A présent, un contingent croissant de jeunes baleines s'épanouit aux abords de la mégalopole, où la nourriture est en abondance.
Carl LoBue aperçoit désormais les cétacés quasiment à chaque fois qu'il se trouve sur l'eau: généralement des baleines à bosse, mais aussi d'autres espèces, comme la baleine franche de l'Atlantique nord, toujours en danger critique d'extinction.
Une habitude qui n'en reste pas moins "spectaculaire", souligne le biologiste marin à l'AFP.
"Je n'aurais jamais pensé voir des baleines comme ça au large de New York", s'émerveille ce natif de Long Island.
Les baleines à bosse n'étaient auparavant que des visiteurs de passage à New York. Une simple étape de leur migration entre les régions du nord, où la nourriture est à foison, et les Caraïbes, où elles se reproduisent.
Mais grâce à une convergence de facteurs, les rives de New York ne sont plus seulement une aire d'autoroute marine pour les baleines, mais bien un quartier général.
La résurgence des populations de baleines s'explique en partie par l'action des autorités, notamment une loi phare de protection des espèces menacées, mais aussi par un habitat plus propre grâce à des normes de qualité de l'eau et de l'air plus strictes.
Elle s'explique également par des mesures relativement récentes favorisant le développement de l'alose tyran, un poisson argenté crucial dans l'alimentation des baleines, des dauphins et des oiseaux de mer.
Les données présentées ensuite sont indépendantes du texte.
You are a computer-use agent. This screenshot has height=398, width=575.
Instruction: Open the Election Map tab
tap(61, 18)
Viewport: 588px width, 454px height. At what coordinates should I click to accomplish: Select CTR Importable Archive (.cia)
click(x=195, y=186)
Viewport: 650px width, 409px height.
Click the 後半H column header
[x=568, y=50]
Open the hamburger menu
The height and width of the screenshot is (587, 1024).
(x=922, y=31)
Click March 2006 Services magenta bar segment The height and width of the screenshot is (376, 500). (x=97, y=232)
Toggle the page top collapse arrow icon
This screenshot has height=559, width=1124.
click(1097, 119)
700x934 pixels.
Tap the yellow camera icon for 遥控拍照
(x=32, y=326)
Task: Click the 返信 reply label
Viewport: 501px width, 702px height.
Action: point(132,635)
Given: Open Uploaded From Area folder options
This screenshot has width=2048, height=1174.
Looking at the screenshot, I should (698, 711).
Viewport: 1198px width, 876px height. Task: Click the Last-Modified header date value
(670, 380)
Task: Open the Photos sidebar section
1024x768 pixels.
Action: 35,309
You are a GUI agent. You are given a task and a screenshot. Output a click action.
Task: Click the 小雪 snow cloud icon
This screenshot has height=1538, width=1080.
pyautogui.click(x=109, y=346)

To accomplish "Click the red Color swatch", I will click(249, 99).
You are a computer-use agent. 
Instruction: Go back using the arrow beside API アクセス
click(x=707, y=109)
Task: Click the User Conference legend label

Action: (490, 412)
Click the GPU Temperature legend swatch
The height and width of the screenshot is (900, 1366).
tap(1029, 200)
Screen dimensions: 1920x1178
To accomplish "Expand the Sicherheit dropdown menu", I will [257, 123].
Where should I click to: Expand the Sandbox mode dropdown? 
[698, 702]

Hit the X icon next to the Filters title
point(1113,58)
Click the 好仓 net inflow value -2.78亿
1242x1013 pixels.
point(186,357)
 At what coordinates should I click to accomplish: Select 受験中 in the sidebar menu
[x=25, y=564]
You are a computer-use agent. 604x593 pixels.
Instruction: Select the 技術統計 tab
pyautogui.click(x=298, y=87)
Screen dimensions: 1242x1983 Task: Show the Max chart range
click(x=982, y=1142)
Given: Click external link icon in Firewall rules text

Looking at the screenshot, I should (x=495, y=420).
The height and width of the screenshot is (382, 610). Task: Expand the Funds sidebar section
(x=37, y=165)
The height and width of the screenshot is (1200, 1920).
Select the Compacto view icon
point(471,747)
Les baleines à bosse, dont certaines atteignent jusqu'à 18 m de long, peuvent engloutir près d'1,4 tonne de poisson par jour.
Outre ces mesures de protection, le réchauffement climatique joue également un rôle dans le retour des baleines à New York.
Des eaux plus chaudes y ont amené les bancs de poissons, attirant à leur tour les cétacés, explique Chris St. Lawrence. Ce biologiste mène des excursions d'observation de baleines et travaille pour Gotham Whale, une organisation de recherche marine.
Quand Gotham Whale a commencé à suivre les baleines au large de New York en 2012, elle ne décomptait que cinq spécimens.
Aujourd'hui, l'organisation observe 80 à 100 baleines différentes chaque année, explique Chris St. Lawrence.
Certaines aiment faire le spectacle: NYC0318, par exemple, régale souvent les observateurs par ses sorties de l'eau à toute vitesse afin d'avaler les poissons.
Gotham Whale parvient à distinguer les différents individus grâce à un signe distinctif: le dessous de leurs nageoires, aux motifs uniques sur chaque baleine, comme une empreinte digitale pour les humains.
Mais beaucoup de baleines sont également identifiables à leurs cicatrices, dont certaines proviennent de collisions avec des navires.
Dans l'une des zones portuaires les plus importantes des Etats-Unis, un intense ballet quotidien de pétroliers, bateaux de croisière, porte-conteneurs, et bateaux de pêche menace cette résurgence.
Les collisions comme les emmêlements dans les filets de pêche figurent parmi les principales causes de décès de baleines à travers le monde, soulignent les ONG.
A cet effet, la gouverneure de New York a promulgué ce mois-ci une loi obligeant à intégrer des formations à la protection des mammifères marins dans le permis bateau.
De son côté, Carl LoBue a conçu des supports pédagogiques, notamment un cours en ligne pour reconnaître le comportement des baleines et éviter une collision.
Même le pêcheur le plus expérimenté "n'a pas grandi en pilotant des bateaux autour de baleines, puisqu'elles n'étaient pas là", note le biologiste.
"Nous avons tous besoin d'apprendre de nouvelles compétences", dit-il, car "personne ne veut percuter une baleine".